Back in the 1980’s I never was much of a Bubble Bobble fan. Back then, quarters were hard to come by for middle schooler, and I certainly was not going to drop one in to play some abstract puzzle game about two cutesy lizard boys blowing bubbles. I was all about blowing stuff up – Zaxxon, Galaga, Centipede – but the closest I would ever get to a game that involved bubble blowing and lizards was maybe a round or two of Dig Dug.
In fact, when I approached for this review, I really did not have a clue about what the original Bubble Bobble’s actual gameplay premise was – I have always confused it with its Taito-family spinoff franchise, the bubble-shooter game Bust-A-Move (aka Puzzle Bobble). I truly thought I was going to be playing a match-3 game, but that was not the case.
Bubble Bobble is a level-based puzzler in which two human brothers, Bubby and Bobby find themselves transformed into the reptilian creatures “Bub” and “Bob” by the evil wizard Baron Von Blubba in the process of kidnapping their girlfriends and taking him back to his lair deep in the Cave of Monsters. The heroes descend into the cave on a mission to save their girlfriends and transform themselves back into their human form.
Along the journey, the two “Bubble Dragon” heroes encounter a series of enemy “bullies” that must be felled. The boys’ only weapon is the ability to blow bubbles to encapsulate their enemies, which they subsequently pop, defeating each enemy and transforming into food items. The key to scoring big is to manipulate these floating bubbles together into linked groupings, then popping the entire grouping at once, resulting in huge combos and higher scoring food items. The catch to this is timing; if the player takes too long prepping bubbles for big combos, bubbles will begin to pop on their own, releasing their now-enraged inhabitants.
I keep mentioning the brothers as if they are a pair – and that’s because when Bubble Bobble was released as a game in the arcades, it was a shared-screen two-player multiplayer which was a bit of a novelty in the 1980’s. Single players were certainly welcome to play, but the game was really optimized for two-player cooperative play, which comes in handy as the difficulty increases through the 50 gameplay levels.
That’s the crux of the Bubble Bobble gameplay experience – what it was upon the game’s original release in 1986 – and what it is twenty-four years later with Bubble Bobble 4 Friends: The Baron is Back!. Like I said, I had no idea about the 1986 gameplay until now – but given that 4 Friends includes the original arcade game, I am now confident in my assessment.

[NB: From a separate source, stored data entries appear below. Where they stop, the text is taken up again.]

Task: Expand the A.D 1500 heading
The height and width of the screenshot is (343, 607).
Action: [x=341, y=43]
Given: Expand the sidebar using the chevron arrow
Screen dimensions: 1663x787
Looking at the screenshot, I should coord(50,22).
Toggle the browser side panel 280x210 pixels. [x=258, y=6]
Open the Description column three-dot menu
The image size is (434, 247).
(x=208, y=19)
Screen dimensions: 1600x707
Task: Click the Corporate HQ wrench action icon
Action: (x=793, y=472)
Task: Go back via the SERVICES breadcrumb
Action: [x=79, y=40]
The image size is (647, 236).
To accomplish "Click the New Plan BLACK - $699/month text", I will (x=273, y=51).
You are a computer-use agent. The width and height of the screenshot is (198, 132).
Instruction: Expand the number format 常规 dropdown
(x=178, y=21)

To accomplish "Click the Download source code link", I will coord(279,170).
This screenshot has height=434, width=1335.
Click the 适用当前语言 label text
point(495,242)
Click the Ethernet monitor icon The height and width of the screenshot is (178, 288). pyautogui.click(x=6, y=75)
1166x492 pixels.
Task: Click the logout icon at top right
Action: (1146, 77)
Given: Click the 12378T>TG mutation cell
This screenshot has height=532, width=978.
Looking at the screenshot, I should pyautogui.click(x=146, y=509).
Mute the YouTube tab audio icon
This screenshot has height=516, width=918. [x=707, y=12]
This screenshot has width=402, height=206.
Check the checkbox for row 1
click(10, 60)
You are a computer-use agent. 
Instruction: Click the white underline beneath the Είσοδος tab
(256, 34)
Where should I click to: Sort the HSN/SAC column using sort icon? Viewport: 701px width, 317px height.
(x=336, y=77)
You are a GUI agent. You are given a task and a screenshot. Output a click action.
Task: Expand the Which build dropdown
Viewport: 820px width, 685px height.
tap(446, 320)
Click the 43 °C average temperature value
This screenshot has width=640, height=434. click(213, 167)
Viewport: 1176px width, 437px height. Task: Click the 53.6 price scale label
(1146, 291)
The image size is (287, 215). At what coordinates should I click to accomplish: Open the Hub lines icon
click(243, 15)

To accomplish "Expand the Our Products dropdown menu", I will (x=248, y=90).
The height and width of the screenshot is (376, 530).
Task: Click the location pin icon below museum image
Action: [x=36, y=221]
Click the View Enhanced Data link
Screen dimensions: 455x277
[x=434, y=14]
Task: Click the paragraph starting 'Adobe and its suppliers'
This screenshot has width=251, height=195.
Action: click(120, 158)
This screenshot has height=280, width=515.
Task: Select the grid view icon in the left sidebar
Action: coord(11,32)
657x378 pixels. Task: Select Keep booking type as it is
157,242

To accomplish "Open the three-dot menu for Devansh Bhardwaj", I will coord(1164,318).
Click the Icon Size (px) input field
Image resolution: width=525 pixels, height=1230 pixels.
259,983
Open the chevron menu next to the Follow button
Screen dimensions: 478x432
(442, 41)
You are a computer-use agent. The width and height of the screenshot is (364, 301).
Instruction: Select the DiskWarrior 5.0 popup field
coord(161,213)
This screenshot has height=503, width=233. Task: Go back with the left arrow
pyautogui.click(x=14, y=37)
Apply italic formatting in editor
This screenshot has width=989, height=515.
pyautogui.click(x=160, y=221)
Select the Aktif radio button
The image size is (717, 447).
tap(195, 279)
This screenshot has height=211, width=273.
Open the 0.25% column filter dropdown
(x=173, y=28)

How does this gameplay hold up nearly a quarter-century later? Surprisingly well, to be honest. In fact, I found that I really enjoyed my time with Bub and Bob. Bubble Bobble 4 Friends: The Baron is Back! takes place after a pair of Bubble Bobble plush toys are mysteriously brought to life on a child’s bed. This simple act kicks off the 200-level adventure through various areas of the child’s bedroom, leading to the final boss battle versus the invincible Baron Von Blubba.
In the earlier stages of the game, the levels’ designs and enemies’ attacks are rather straightforward and easy to manage, but as the game goes on all becomes increasingly more complex, with players having to craft and manipulate bubble platforms to jump on to avoid enemy projectiles and reach higher areas. There is an increasing emphasis on speed and efficiency, taking the simple leisurely gameplay and amping it up to a frantic pace.
The visuals sport the same flashy upgrades we have become accustomed to with these retro arcade classics, with fully rendered 3D characters worked into 2D levels and massive screen-filling effects to celebrate successful combo chains and level completions. It takes what could be a rather staid experience and makes it fun and exciting, even if it tends to be over the top at times. The audio is pretty true to the original, with an appropriately updated soundtrack.
Stating 200 levels is a little misleading as this really includes 100 unique stages that over the course of the game are played twice – all 100 on normal difficulty, then all 100 again on hard difficulty. And believe me when I say that hard difficulty level is extremely challenging. Still, there is more than enough fun to be had, especially considering this PS4 release is actually a port of last year’s Switch version with 50 additional unique stages equating to 100 gameplay levels from the Baron is Back DLC package. Getting all of this at the same price as last year’s release is a bargain. Taito’s decision to include the original Bubble Bobble as a playable arcade cabinet within the game which is simply icing on the cake.
I came into Bubble Bobble 4 Friends: The Baron is Back! without a whole lot of background on the franchise – and admittedly, I thought I was going to be playing an entirely different game. But what I discovered was really quite enjoyable – more so than my 14 year old self ever would have thought back in 1984.